Personally, I’d take the route of catching the request (most likely by using a Cloud Function endpoint) and immediately pushing it asynchronously into a Google Cloud Task Queue for processing via a different server at my leisure, ensuring that no amount of request density would be able to delay response.
As for additional logging, no, we do not persist outgoing call logs for our services due to the excessive number of them we handle routinely, so there would be nothing I could retrieve there for you. Given that the only thing that I could tell you from this end even if we did persist it would be something like “Your endpoint gave a 500” or “Your endpoint timed out”, such logging would be of little use regardless.
I should also mention that if you are performing cron tasks it would be simple to do a GET /hooks
call and loop through the subscriptions for a given authorization, find any that are needing verification and submit those as a daily cleanup. That’s more of a patch than a fix, but if you are having persistent problems should enable you to get by while you clean up the more significant structural problems.

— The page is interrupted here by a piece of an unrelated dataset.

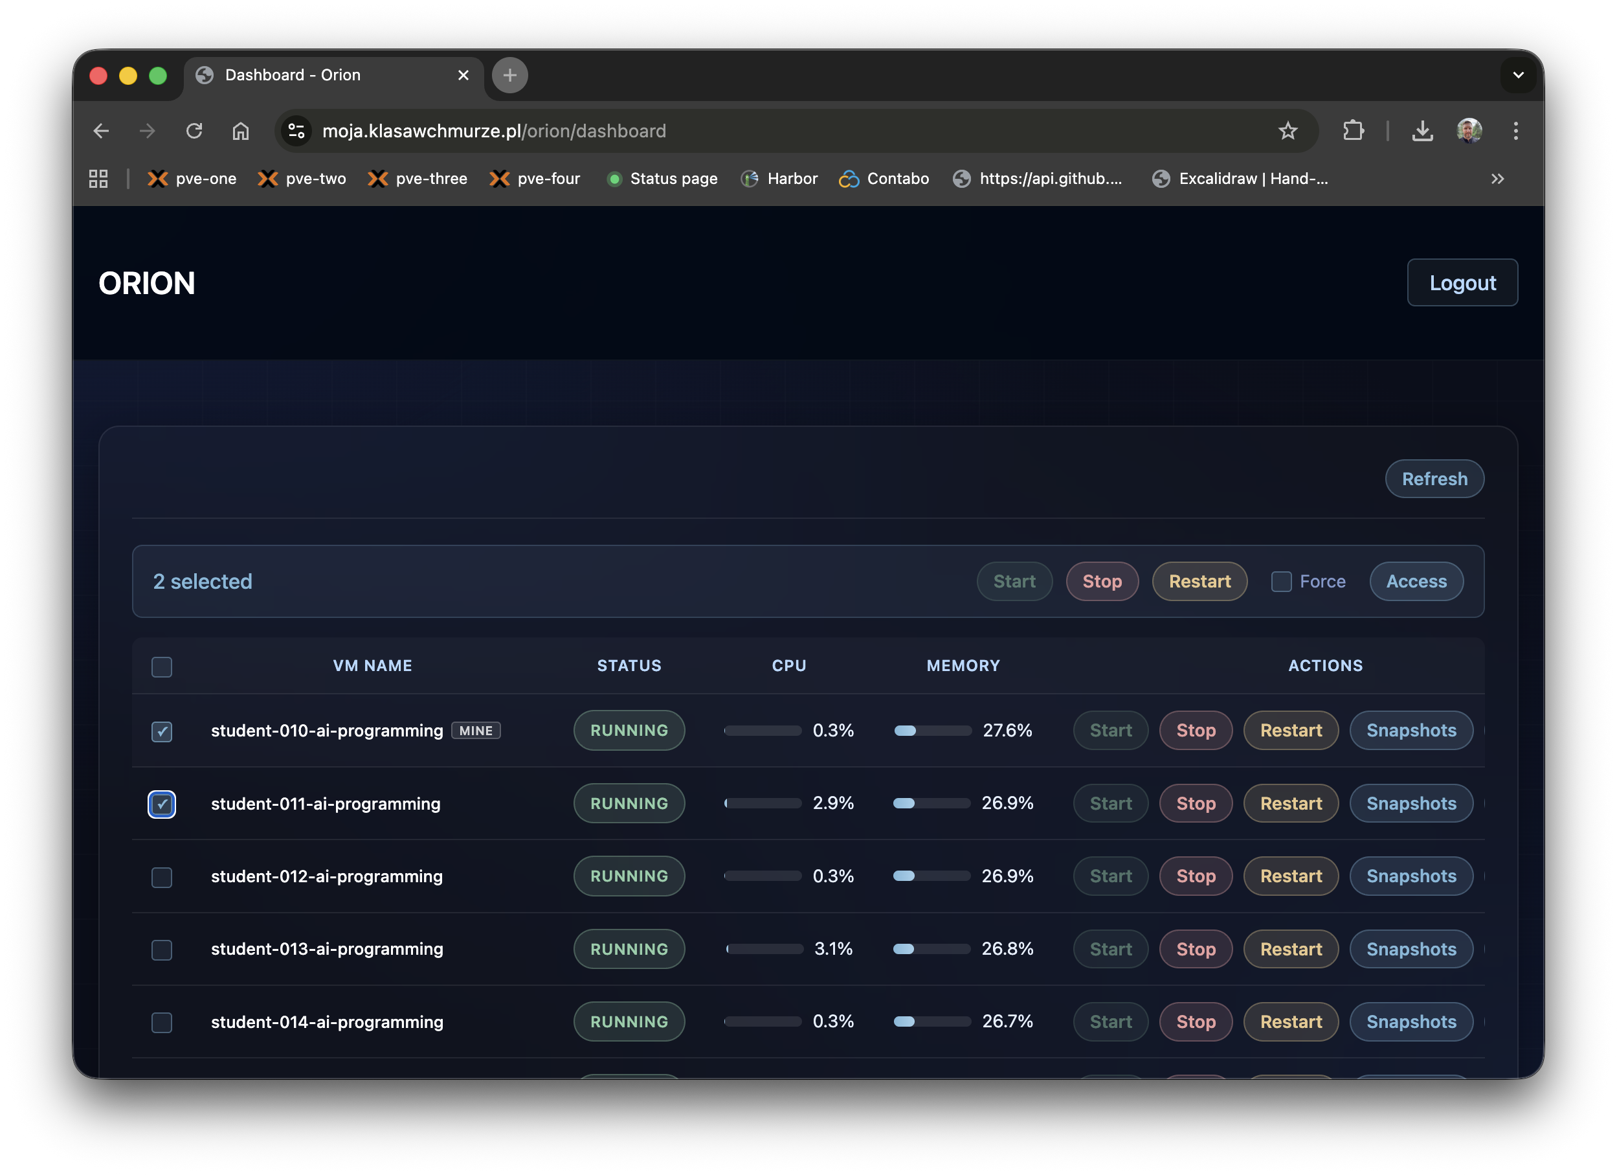Open the Chrome three-dot menu

pyautogui.click(x=1516, y=131)
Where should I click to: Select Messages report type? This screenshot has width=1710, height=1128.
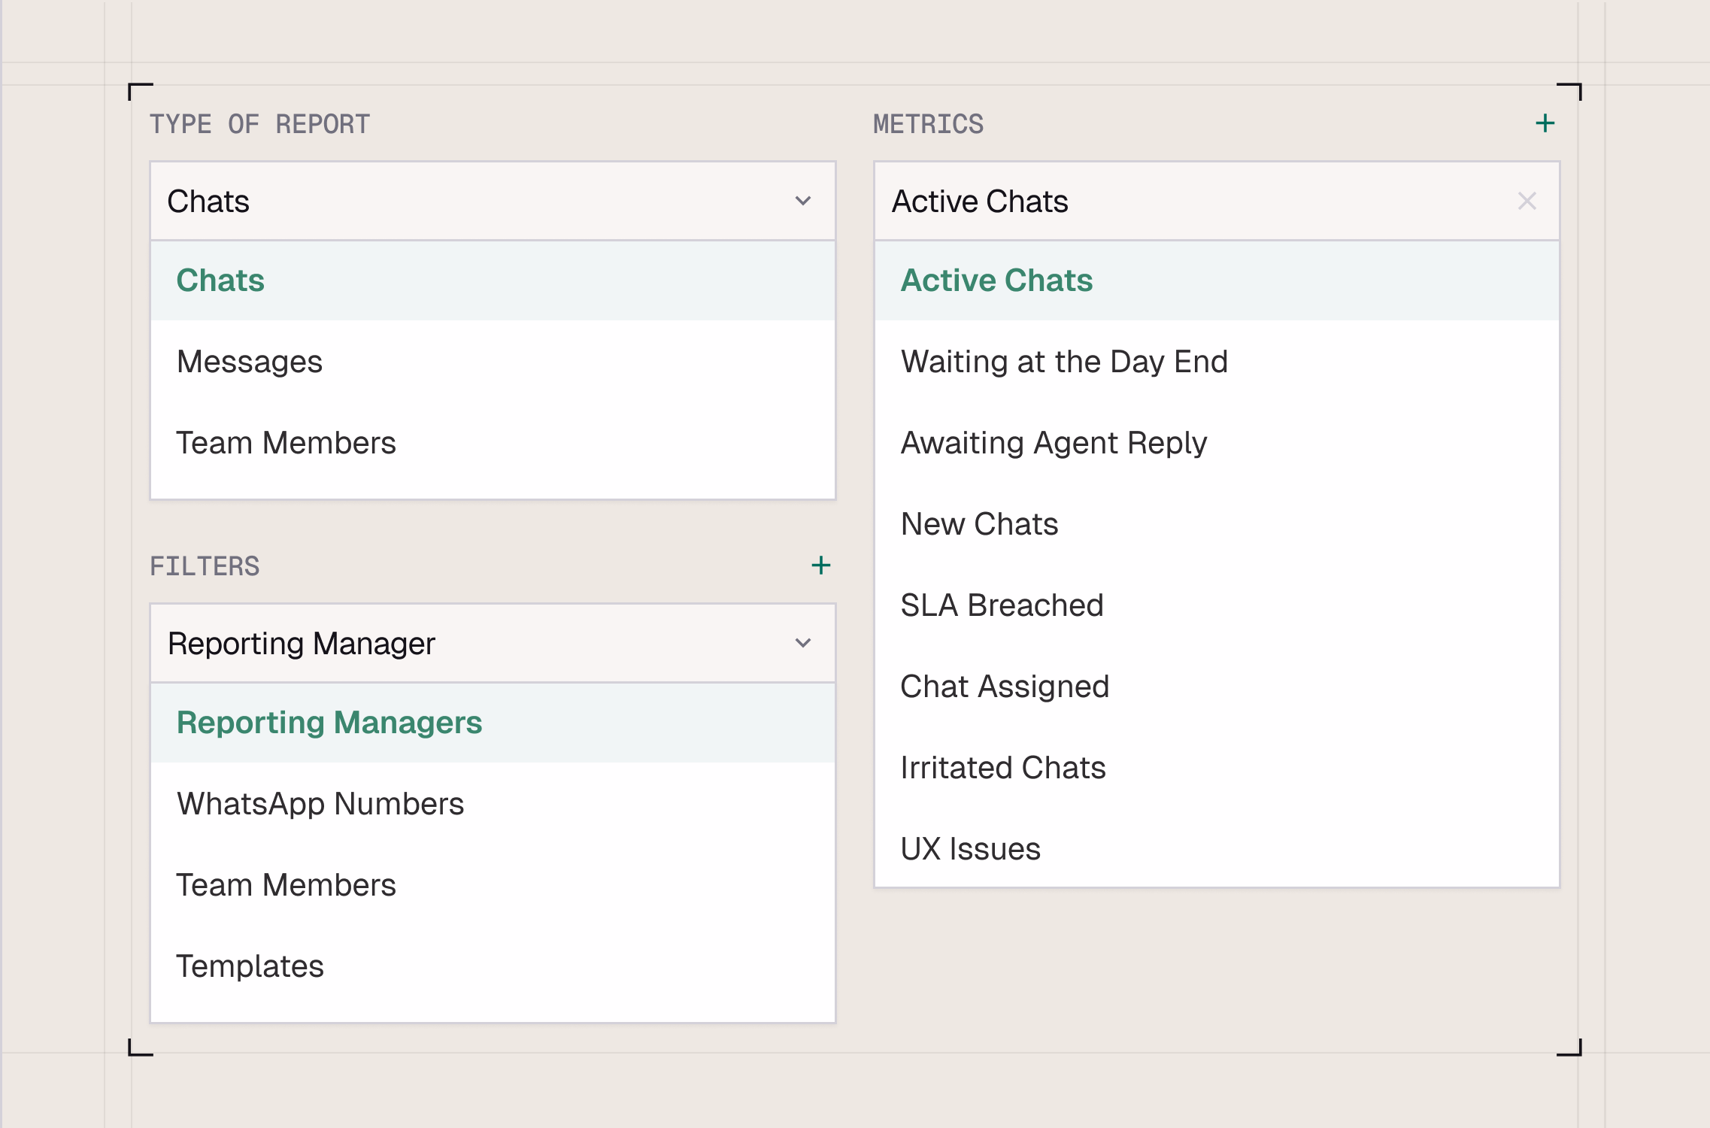pos(250,362)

Thanks for the response Tom. We do add the processing of the hook to a background job to avoid additional response delays. I will add some additional logging on our end, and will probably need to implement a script to check for webhooks that may be set to Inactive. It would also be great if we could have some additional insight like you mentioned. A reason or description w the date would be very helpful
Edit: I was also wondering if there is any potential size limits to the webhook data requests. Most customers that experience this issue are high-use customers with hundreds of thousands of contacts and lot of tags (hundreds). So my question is also if there are any other potential limits/reasons that a hook may go into that state besides the ones you listed? Because the webhooks are queued on your end, I can see some of the requests be pretty sizeable.
There shouldn’t be a reasonable size limitation on our side; we aggregate records to send in batches which then are still measured in numbers of bytes, so it would take something like a hundred thousand records being added within a five-minute window to potentially begin causing problems with payload size. While the difference between two triggers and two hundred doesn’t affect our architecture meaningfully, any action is being taken on the receiving end based on the individual records indicated by the payload (such as looping the array of ids to retrieve them from the API) sent in one batch may multiplicatively increase the processing time required to complete those operations.